The real problem is corruption at every level of the state. Billions of rands have disappeared through theft and fraud. State institutions have been captured by the connected. Resources meant for education, healthcare and infrastructure have been diverted into private pockets. The plight of the poor is not caused by someone working in a spaza shop or on a construction site. It is caused by a state that loots and diverts public spending away from where it ought to go — maintenance, infrastructure and basic services — into self-enriching schemes. It is caused by thieves in government, and by institutions that loot and are looted.

The contradiction was exposed in how quickly the state was reportedly able to make R600 million available for immediate expenditure on private security companies and other stakeholders, while basic services, infrastructure and job-creating development remain starved of urgent funding.
That money could have been directed towards infrastructure development, food security projects, farming and agricultural expansion — interventions that would have created work, strengthened local economies and potentially generated 2,000–3,000 jobs. Instead, the state continues to treat symptoms while ignoring the structural failures driving poverty, unemployment and social breakdown.
The South Africa for South Africans movement ignores this completely. It does not demand accountability for stolen resources. It does not demand an end to the pillage. It chooses the most vulnerable people on whom to mete out its frustration. It is easier to blame the foreigner than to confront the thief in cabinet.
The solution lies in what the South Africa for South Africans movement refuses to acknowledge, let alone confront: addressing corruption, rebuilding institutions and investing in growth. It requires an education and health system that actually functions. It requires infrastructure development.

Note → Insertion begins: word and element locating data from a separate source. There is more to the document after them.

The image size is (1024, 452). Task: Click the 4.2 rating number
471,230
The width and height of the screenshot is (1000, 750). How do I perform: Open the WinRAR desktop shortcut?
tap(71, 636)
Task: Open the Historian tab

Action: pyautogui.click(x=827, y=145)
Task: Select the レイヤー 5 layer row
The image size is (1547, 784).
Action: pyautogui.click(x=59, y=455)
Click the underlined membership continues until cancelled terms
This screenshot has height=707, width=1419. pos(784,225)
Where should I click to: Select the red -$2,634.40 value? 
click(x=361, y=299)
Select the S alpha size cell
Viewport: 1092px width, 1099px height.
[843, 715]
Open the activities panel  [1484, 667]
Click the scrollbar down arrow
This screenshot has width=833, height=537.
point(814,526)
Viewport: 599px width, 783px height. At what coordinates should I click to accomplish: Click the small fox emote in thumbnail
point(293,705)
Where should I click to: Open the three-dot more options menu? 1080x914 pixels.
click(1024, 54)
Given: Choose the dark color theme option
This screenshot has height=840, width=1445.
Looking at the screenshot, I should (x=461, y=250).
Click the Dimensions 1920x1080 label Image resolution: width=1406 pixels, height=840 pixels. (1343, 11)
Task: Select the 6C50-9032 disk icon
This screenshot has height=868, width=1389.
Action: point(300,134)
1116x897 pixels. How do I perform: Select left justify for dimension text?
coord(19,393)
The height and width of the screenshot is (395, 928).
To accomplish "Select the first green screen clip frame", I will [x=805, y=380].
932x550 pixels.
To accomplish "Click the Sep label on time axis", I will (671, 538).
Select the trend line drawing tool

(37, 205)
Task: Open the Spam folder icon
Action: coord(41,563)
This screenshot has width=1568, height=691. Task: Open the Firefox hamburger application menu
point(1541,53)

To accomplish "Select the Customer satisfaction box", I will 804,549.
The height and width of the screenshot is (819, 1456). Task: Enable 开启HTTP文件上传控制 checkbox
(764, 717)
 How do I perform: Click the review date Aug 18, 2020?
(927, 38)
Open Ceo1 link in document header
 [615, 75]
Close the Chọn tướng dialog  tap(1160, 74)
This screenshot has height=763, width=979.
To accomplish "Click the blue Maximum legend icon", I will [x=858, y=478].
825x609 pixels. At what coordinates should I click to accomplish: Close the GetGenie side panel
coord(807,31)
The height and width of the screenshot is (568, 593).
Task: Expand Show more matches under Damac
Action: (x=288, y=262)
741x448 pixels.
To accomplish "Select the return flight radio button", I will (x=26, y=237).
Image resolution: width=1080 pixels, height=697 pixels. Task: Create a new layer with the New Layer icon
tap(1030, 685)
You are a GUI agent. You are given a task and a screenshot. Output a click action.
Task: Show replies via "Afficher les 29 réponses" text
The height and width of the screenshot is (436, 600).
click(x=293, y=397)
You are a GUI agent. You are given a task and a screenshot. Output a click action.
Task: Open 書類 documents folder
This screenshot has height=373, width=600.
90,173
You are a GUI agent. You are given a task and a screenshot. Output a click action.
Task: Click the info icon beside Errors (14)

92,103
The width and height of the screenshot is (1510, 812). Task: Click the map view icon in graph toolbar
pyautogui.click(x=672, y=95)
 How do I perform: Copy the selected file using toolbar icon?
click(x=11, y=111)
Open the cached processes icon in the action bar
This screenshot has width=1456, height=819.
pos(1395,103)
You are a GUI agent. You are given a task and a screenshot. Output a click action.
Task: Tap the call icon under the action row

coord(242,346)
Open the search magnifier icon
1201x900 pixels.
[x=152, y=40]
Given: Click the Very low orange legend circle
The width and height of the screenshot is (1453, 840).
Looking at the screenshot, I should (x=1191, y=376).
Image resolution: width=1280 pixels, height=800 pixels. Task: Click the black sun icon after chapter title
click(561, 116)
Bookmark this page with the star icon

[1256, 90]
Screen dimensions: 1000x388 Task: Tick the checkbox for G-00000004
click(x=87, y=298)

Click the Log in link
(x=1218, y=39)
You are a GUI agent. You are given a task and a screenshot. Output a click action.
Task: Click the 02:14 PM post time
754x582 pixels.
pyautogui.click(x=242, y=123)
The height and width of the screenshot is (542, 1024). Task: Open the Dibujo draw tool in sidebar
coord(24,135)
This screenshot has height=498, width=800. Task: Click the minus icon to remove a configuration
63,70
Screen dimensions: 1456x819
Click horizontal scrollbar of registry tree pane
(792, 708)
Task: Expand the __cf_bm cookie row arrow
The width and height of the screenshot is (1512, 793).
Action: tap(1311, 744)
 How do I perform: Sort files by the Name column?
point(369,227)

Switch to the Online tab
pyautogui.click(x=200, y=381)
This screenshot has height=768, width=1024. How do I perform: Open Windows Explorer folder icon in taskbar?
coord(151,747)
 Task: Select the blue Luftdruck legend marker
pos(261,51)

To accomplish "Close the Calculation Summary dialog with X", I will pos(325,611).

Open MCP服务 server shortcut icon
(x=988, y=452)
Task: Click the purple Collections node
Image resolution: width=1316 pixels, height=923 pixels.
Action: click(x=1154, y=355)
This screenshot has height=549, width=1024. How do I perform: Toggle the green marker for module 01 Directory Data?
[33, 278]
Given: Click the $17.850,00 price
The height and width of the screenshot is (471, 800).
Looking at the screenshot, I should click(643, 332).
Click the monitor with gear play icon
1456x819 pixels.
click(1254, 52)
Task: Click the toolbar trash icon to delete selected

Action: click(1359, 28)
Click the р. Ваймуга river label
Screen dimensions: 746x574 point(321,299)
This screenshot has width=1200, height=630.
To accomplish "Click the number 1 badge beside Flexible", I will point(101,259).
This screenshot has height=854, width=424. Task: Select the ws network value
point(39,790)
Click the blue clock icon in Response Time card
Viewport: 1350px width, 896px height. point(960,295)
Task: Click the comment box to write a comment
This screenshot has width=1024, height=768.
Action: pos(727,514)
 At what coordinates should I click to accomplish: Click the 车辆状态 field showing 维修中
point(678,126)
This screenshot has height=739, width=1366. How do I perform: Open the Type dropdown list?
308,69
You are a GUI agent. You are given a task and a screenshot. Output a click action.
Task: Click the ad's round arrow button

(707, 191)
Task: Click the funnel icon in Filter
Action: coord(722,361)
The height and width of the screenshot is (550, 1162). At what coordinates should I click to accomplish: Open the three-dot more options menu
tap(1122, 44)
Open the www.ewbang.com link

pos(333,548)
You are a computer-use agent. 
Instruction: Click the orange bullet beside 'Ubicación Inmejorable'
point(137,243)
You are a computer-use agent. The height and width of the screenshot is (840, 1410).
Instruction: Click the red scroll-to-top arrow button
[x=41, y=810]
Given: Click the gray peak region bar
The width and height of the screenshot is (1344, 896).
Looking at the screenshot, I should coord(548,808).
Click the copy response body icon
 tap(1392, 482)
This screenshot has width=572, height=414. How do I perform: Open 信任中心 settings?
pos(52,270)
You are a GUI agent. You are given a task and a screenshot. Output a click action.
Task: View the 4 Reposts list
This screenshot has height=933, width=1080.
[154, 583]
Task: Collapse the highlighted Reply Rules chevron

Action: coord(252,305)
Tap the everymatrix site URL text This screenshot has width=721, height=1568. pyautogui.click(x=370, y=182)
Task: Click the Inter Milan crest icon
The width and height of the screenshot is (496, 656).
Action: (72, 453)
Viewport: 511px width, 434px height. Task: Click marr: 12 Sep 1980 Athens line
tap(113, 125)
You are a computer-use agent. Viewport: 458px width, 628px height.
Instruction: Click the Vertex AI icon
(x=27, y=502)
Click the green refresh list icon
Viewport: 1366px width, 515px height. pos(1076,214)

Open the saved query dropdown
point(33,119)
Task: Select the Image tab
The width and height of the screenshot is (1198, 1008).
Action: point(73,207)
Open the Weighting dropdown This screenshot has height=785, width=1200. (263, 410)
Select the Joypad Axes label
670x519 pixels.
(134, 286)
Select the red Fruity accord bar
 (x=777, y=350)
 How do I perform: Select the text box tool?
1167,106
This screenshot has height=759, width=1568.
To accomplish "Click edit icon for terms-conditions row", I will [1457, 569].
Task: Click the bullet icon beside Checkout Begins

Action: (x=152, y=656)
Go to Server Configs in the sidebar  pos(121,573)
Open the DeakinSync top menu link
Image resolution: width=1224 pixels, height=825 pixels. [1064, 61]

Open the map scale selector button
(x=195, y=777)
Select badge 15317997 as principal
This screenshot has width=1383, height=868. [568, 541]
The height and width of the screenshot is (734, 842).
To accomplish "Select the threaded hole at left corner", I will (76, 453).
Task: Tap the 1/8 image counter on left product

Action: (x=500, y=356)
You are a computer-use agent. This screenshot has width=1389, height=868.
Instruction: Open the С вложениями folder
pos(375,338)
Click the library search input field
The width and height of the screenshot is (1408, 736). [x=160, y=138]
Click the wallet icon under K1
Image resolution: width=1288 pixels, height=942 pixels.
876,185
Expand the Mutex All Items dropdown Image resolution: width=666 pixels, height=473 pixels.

This means building, not destroying. It means investment, not bullying. It means welcoming productive capacity, not expelling it.
The choice
South Africa has a choice. The country can follow the South Africa for South Africans movement. It can expel migrants, draw lines around who belongs, blame the foreigner and ignore state banditry. The end result of this approach is known. Britain went there. Australia went there. Japan went there. Catastrophe followed.
Or South Africa can choose differently. It can follow the path of Medina: the path where migrants are welcomed, not excluded. This is not soft. This is not idealistic. It is practical. It is what works. Britain learned it too late. Australia learned it too late. Japan learned it too late.
South Africa should not choose to learn the hard way. The evidence exists. The cost is known. The real enemy is known. It is not the migrant worker or the spaza shop owner. It is the bandit-overrun state. It is the stolen state.